(Word and element pointing entries)
++++++++++

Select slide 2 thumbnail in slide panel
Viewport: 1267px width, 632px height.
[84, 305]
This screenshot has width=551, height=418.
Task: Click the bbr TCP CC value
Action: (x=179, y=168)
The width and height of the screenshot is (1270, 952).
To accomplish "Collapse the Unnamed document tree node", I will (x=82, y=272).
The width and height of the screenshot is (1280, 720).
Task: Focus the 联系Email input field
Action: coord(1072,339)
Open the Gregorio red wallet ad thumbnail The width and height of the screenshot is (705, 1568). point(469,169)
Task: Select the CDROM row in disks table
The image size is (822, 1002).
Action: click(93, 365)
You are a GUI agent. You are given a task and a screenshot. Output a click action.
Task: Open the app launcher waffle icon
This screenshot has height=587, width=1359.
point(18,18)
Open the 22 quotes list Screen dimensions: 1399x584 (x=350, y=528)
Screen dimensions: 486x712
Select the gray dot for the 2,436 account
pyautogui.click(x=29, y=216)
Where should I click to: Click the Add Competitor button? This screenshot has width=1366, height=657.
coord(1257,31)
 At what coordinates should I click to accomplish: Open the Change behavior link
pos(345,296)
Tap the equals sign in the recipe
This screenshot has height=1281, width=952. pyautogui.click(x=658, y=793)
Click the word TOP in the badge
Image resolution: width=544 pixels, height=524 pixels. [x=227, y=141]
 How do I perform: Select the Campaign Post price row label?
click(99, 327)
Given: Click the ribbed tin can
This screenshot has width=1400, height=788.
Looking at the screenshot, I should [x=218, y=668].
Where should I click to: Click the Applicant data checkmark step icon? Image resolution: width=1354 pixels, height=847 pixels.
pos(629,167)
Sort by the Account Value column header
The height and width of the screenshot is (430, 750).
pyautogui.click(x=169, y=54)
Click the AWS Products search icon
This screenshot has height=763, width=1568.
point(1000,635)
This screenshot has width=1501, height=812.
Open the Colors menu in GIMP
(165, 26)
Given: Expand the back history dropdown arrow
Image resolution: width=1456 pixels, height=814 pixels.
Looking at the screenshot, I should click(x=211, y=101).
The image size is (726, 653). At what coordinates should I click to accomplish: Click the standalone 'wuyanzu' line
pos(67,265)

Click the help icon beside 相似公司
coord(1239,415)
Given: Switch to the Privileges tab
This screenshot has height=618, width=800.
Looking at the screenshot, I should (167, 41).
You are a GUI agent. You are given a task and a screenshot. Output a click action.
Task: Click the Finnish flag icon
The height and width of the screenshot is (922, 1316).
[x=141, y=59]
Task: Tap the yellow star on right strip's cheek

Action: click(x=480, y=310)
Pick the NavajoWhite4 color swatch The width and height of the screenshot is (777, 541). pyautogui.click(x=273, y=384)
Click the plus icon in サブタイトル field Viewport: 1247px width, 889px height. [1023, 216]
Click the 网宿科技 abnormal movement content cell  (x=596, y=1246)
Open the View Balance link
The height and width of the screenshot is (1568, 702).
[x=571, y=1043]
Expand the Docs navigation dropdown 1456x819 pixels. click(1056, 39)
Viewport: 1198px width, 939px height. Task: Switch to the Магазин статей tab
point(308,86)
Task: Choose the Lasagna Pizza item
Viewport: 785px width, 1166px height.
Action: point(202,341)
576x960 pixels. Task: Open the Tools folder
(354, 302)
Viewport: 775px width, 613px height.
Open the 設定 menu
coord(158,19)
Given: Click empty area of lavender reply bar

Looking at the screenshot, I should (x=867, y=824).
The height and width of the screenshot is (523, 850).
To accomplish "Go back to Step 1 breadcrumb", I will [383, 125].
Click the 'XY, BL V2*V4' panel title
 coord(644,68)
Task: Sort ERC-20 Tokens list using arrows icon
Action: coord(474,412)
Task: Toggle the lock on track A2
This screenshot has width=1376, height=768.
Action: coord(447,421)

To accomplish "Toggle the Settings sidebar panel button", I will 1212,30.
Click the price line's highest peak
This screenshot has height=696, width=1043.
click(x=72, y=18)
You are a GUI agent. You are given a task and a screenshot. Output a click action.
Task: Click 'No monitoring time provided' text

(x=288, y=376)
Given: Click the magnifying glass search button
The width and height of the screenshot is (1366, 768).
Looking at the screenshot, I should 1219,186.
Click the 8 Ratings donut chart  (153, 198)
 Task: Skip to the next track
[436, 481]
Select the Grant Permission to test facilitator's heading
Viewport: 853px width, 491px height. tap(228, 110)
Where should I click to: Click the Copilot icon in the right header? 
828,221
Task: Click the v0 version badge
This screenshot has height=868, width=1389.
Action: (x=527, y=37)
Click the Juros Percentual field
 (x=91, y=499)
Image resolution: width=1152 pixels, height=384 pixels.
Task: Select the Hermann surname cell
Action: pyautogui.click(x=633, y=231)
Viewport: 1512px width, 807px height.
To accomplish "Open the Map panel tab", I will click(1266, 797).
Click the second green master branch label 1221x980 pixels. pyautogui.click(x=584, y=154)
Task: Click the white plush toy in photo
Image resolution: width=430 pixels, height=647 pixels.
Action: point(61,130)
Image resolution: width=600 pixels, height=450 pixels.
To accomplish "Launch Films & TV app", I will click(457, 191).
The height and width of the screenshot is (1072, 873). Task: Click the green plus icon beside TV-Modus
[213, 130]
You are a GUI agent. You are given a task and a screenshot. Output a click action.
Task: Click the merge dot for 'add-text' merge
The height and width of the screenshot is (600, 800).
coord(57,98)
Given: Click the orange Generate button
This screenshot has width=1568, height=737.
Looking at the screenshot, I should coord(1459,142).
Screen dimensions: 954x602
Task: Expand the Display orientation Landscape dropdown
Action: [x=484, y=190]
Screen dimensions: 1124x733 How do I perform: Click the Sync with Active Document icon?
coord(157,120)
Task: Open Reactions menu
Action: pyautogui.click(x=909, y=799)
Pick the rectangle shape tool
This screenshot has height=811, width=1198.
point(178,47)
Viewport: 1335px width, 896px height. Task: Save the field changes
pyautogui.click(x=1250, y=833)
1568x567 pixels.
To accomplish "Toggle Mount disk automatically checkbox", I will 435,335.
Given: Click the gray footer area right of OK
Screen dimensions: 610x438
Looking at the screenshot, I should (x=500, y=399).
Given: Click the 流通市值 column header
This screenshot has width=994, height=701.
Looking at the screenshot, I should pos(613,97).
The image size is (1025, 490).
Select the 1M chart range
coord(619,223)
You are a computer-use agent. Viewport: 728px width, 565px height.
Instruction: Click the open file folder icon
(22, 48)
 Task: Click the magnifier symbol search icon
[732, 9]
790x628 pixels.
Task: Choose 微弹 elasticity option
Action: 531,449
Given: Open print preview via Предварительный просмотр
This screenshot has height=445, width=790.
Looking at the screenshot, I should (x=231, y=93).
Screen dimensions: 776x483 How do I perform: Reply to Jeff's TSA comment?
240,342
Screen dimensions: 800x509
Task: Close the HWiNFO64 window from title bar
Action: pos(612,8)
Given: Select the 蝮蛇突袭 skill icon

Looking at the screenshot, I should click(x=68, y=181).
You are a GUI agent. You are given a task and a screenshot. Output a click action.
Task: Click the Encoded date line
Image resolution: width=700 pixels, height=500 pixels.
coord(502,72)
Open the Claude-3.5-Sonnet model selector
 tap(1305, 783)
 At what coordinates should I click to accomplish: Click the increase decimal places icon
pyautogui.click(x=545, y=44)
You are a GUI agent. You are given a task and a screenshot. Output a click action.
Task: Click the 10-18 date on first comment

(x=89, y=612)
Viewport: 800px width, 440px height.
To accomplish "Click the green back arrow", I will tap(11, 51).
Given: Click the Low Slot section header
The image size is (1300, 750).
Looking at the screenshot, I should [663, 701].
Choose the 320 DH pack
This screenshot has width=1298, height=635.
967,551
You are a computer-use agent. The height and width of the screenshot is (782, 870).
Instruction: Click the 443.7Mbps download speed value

++++++++++

*Exercise*: Copy every one of the records above, line by line, leaving each character unchanged.

*Written answer*:
Select slide 2 thumbnail in slide panel
Viewport: 1267px width, 632px height.
[84, 305]
This screenshot has width=551, height=418.
Task: Click the bbr TCP CC value
Action: (x=179, y=168)
The width and height of the screenshot is (1270, 952).
To accomplish "Collapse the Unnamed document tree node", I will (x=82, y=272).
The width and height of the screenshot is (1280, 720).
Task: Focus the 联系Email input field
Action: coord(1072,339)
Open the Gregorio red wallet ad thumbnail The width and height of the screenshot is (705, 1568). point(469,169)
Task: Select the CDROM row in disks table
The image size is (822, 1002).
Action: click(93, 365)
You are a GUI agent. You are given a task and a screenshot. Output a click action.
Task: Open the app launcher waffle icon
This screenshot has height=587, width=1359.
point(18,18)
Open the 22 quotes list Screen dimensions: 1399x584 (x=350, y=528)
Screen dimensions: 486x712
Select the gray dot for the 2,436 account
pyautogui.click(x=29, y=216)
Where should I click to: Click the Add Competitor button? This screenshot has width=1366, height=657.
coord(1257,31)
 At what coordinates should I click to accomplish: Open the Change behavior link
pos(345,296)
Tap the equals sign in the recipe
This screenshot has height=1281, width=952. pyautogui.click(x=658, y=793)
Click the word TOP in the badge
Image resolution: width=544 pixels, height=524 pixels. [x=227, y=141]
 How do I perform: Select the Campaign Post price row label?
click(99, 327)
Given: Click the ribbed tin can
This screenshot has width=1400, height=788.
Looking at the screenshot, I should [x=218, y=668].
Where should I click to: Click the Applicant data checkmark step icon? Image resolution: width=1354 pixels, height=847 pixels.
pos(629,167)
Sort by the Account Value column header
The height and width of the screenshot is (430, 750).
pyautogui.click(x=169, y=54)
Click the AWS Products search icon
This screenshot has height=763, width=1568.
point(1000,635)
This screenshot has width=1501, height=812.
Open the Colors menu in GIMP
(165, 26)
Given: Expand the back history dropdown arrow
Image resolution: width=1456 pixels, height=814 pixels.
Looking at the screenshot, I should click(x=211, y=101).
The image size is (726, 653). At what coordinates should I click to accomplish: Click the standalone 'wuyanzu' line
pos(67,265)

Click the help icon beside 相似公司
coord(1239,415)
Given: Switch to the Privileges tab
This screenshot has height=618, width=800.
Looking at the screenshot, I should (167, 41).
You are a GUI agent. You are given a task and a screenshot. Output a click action.
Task: Click the Finnish flag icon
The height and width of the screenshot is (922, 1316).
[x=141, y=59]
Task: Tap the yellow star on right strip's cheek

Action: click(x=480, y=310)
Pick the NavajoWhite4 color swatch The width and height of the screenshot is (777, 541). pyautogui.click(x=273, y=384)
Click the plus icon in サブタイトル field Viewport: 1247px width, 889px height. [1023, 216]
Click the 网宿科技 abnormal movement content cell  (x=596, y=1246)
Open the View Balance link
The height and width of the screenshot is (1568, 702).
[x=571, y=1043]
Expand the Docs navigation dropdown 1456x819 pixels. click(1056, 39)
Viewport: 1198px width, 939px height. Task: Switch to the Магазин статей tab
point(308,86)
Task: Choose the Lasagna Pizza item
Viewport: 785px width, 1166px height.
Action: point(202,341)
576x960 pixels. Task: Open the Tools folder
(354, 302)
Viewport: 775px width, 613px height.
Open the 設定 menu
coord(158,19)
Given: Click empty area of lavender reply bar

Looking at the screenshot, I should (x=867, y=824).
The height and width of the screenshot is (523, 850).
To accomplish "Go back to Step 1 breadcrumb", I will [383, 125].
Click the 'XY, BL V2*V4' panel title
 coord(644,68)
Task: Sort ERC-20 Tokens list using arrows icon
Action: coord(474,412)
Task: Toggle the lock on track A2
This screenshot has width=1376, height=768.
Action: coord(447,421)

To accomplish "Toggle the Settings sidebar panel button", I will 1212,30.
Click the price line's highest peak
This screenshot has height=696, width=1043.
click(x=72, y=18)
You are a GUI agent. You are given a task and a screenshot. Output a click action.
Task: Click 'No monitoring time provided' text

(x=288, y=376)
Given: Click the magnifying glass search button
The width and height of the screenshot is (1366, 768).
Looking at the screenshot, I should 1219,186.
Click the 8 Ratings donut chart  (153, 198)
 Task: Skip to the next track
[436, 481]
Select the Grant Permission to test facilitator's heading
Viewport: 853px width, 491px height. tap(228, 110)
Where should I click to: Click the Copilot icon in the right header? 
828,221
Task: Click the v0 version badge
This screenshot has height=868, width=1389.
Action: (x=527, y=37)
Click the Juros Percentual field
 (x=91, y=499)
Image resolution: width=1152 pixels, height=384 pixels.
Task: Select the Hermann surname cell
Action: pyautogui.click(x=633, y=231)
Viewport: 1512px width, 807px height.
To accomplish "Open the Map panel tab", I will click(1266, 797).
Click the second green master branch label 1221x980 pixels. pyautogui.click(x=584, y=154)
Task: Click the white plush toy in photo
Image resolution: width=430 pixels, height=647 pixels.
Action: point(61,130)
Image resolution: width=600 pixels, height=450 pixels.
To accomplish "Launch Films & TV app", I will click(457, 191).
The height and width of the screenshot is (1072, 873). Task: Click the green plus icon beside TV-Modus
[213, 130]
You are a GUI agent. You are given a task and a screenshot. Output a click action.
Task: Click the merge dot for 'add-text' merge
The height and width of the screenshot is (600, 800).
coord(57,98)
Given: Click the orange Generate button
This screenshot has width=1568, height=737.
Looking at the screenshot, I should coord(1459,142).
Screen dimensions: 954x602
Task: Expand the Display orientation Landscape dropdown
Action: [x=484, y=190]
Screen dimensions: 1124x733 How do I perform: Click the Sync with Active Document icon?
coord(157,120)
Task: Open Reactions menu
Action: pyautogui.click(x=909, y=799)
Pick the rectangle shape tool
This screenshot has height=811, width=1198.
point(178,47)
Viewport: 1335px width, 896px height. Task: Save the field changes
pyautogui.click(x=1250, y=833)
1568x567 pixels.
To accomplish "Toggle Mount disk automatically checkbox", I will 435,335.
Given: Click the gray footer area right of OK
Screen dimensions: 610x438
Looking at the screenshot, I should (x=500, y=399).
Given: Click the 流通市值 column header
This screenshot has width=994, height=701.
Looking at the screenshot, I should pos(613,97).
The image size is (1025, 490).
Select the 1M chart range
coord(619,223)
You are a computer-use agent. Viewport: 728px width, 565px height.
Instruction: Click the open file folder icon
(22, 48)
 Task: Click the magnifier symbol search icon
[732, 9]
790x628 pixels.
Task: Choose 微弹 elasticity option
Action: 531,449
Given: Open print preview via Предварительный просмотр
This screenshot has height=445, width=790.
Looking at the screenshot, I should (x=231, y=93).
Screen dimensions: 776x483 How do I perform: Reply to Jeff's TSA comment?
240,342
Screen dimensions: 800x509
Task: Close the HWiNFO64 window from title bar
Action: pos(612,8)
Given: Select the 蝮蛇突袭 skill icon

Looking at the screenshot, I should click(x=68, y=181).
You are a GUI agent. You are given a task and a screenshot. Output a click action.
Task: Click the Encoded date line
Image resolution: width=700 pixels, height=500 pixels.
coord(502,72)
Open the Claude-3.5-Sonnet model selector
 tap(1305, 783)
 At what coordinates should I click to accomplish: Click the increase decimal places icon
pyautogui.click(x=545, y=44)
You are a GUI agent. You are given a task and a screenshot. Output a click action.
Task: Click the 10-18 date on first comment

(x=89, y=612)
Viewport: 800px width, 440px height.
To accomplish "Click the green back arrow", I will tap(11, 51).
Given: Click the Low Slot section header
The image size is (1300, 750).
Looking at the screenshot, I should [663, 701].
Choose the 320 DH pack
This screenshot has width=1298, height=635.
967,551
You are a computer-use agent. The height and width of the screenshot is (782, 870).
Instruction: Click the 443.7Mbps download speed value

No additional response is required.